İZMİR, Aydın ve Ödemiş arasına demiryolu hattı yapılacakken, Osmanlı Devleti'nin uygun şartlarda kredi arayışında olduğunu öğrenen Wagons-Lits temsilcileri bir görüşme ayarlayıp gelirler.
Kredi kullanmak yerine hattı kendilerinin inşa edeceğini ve nakit hiçbir taleplerinin olmadığını dile getirirler. Bu ilk etapta çok cazip bir tekliftir ancak "Altından ne çıkacak, niye bedava yapsınlar?" gibi sorular zihinlerde belirir.
Sonraki toplantıda diğer şartlar sıralanır: Hattı şirket yapacak, hat tamamlanıp tren seferleri başlayana kadar ödeme talep edilmeyecektir. Hat bittiğinde yolcu trenine 2 adet lüks vagon eklenecek ve bu vagonlardaki yolcu ücretini şirket belirleyecektir. Osmanlı Devleti, bu vagonların boş kalan koltuklarının ücretini garanti edecektir.
"Altı üstü 2 vagon, her türlü kâr ederiz" düşüncesiyle anlaşma, uluslararası mahkemeleri yetkili kılmak kaydıyla imzalanır.
Fikir babası Amerikalı George Pullman'ın adıyla anılan vagonlar sefere başlar. Şirket astronomik bir fiyat belirler ve Osmanlı Devleti ödemeyi yapar. Bu ödemeler Atatürk, İnönü, Menderes, Demirel ve Ecevit dönemlerinde de devam eder.
1982 yılında Tevfik Altınok Hazine Genel Sekreteri olduktan bir süre sonra önüne bir dosya gelir. Dosyanın kapağında "Wagon Li" yazmaktadır. Dosyayı açıp incelediğinde gözlerine inanamaz. Şirkete öyle bir imtiyaz verilmiştir ki, hazineden aldıkları para o hattı onlarca kez inşa edecek düzeye ulaşmıştır. Dosya, imtiyazın yenilenmesi talebiyle önüne gelmiştir. Tevfik Altınok dosyayı imzalamaz ve hazineyi büyük bir yükten kurtarır.

### Görev Listesi
1. Wagons-Lits metnindeki "Şirket astronomik bir fiyat belirler ve Osmanlı Devleti ödemeyi yapar." cümlesini İngilizceye çevirin.
2. Wagons-Lits metnine göre Tevfik Altınok 1982 yılında hangi göreve gelmiştir?
3. Wagons-Lits metninde "Kredi kullanmak yerine" sözlerinin bulunduğu yerden başlayıp "sorular zihinlerde belirir." sözlerinden sonra duracak şekilde bölümü yeniden yazın; bu sırada "bedava" ifadesini "ücretsiz" olarak değiştirin.
Bundan sonraki malzemenin bu metinle bir bağlantısı yoktur.

### Veri Kesiti
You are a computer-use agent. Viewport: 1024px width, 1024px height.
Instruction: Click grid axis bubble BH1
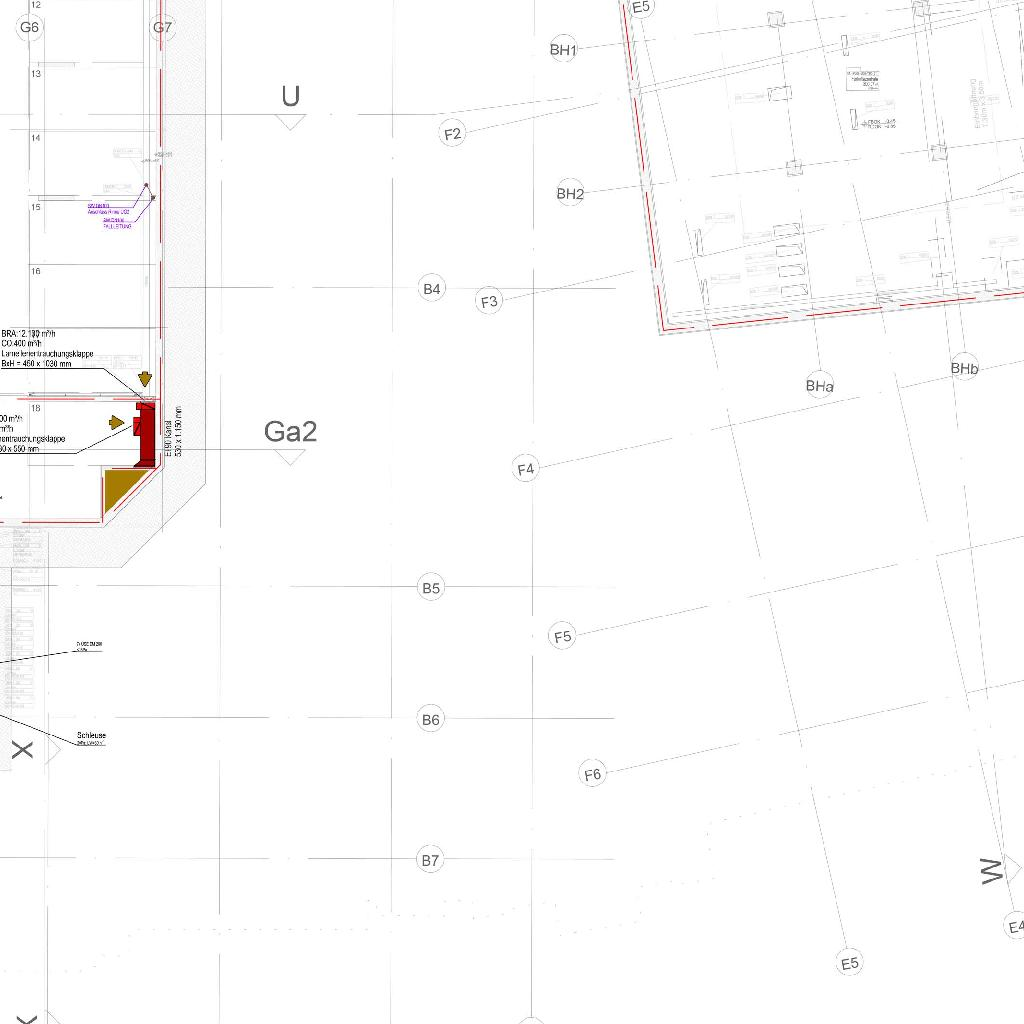(563, 49)
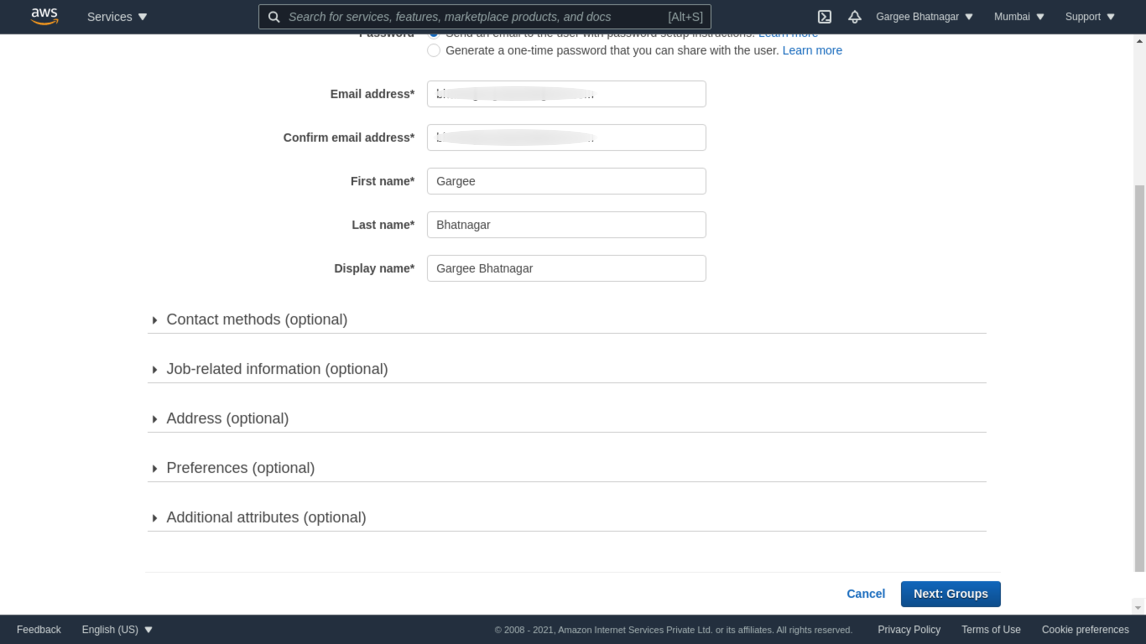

### Görev Yanıtları
1. The company sets an astronomical price, and the Ottoman State makes the payment.

2. Hazine Genel Sekreteri olmuştur.

3.
Kredi kullanmak yerine hattı kendilerinin inşa edeceğini ve nakit hiçbir taleplerinin olmadığını dile getirirler. Bu ilk etapta çok cazip bir tekliftir ancak "Altından ne çıkacak, niye ücretsiz yapsınlar?" gibi sorular zihinlerde belirir.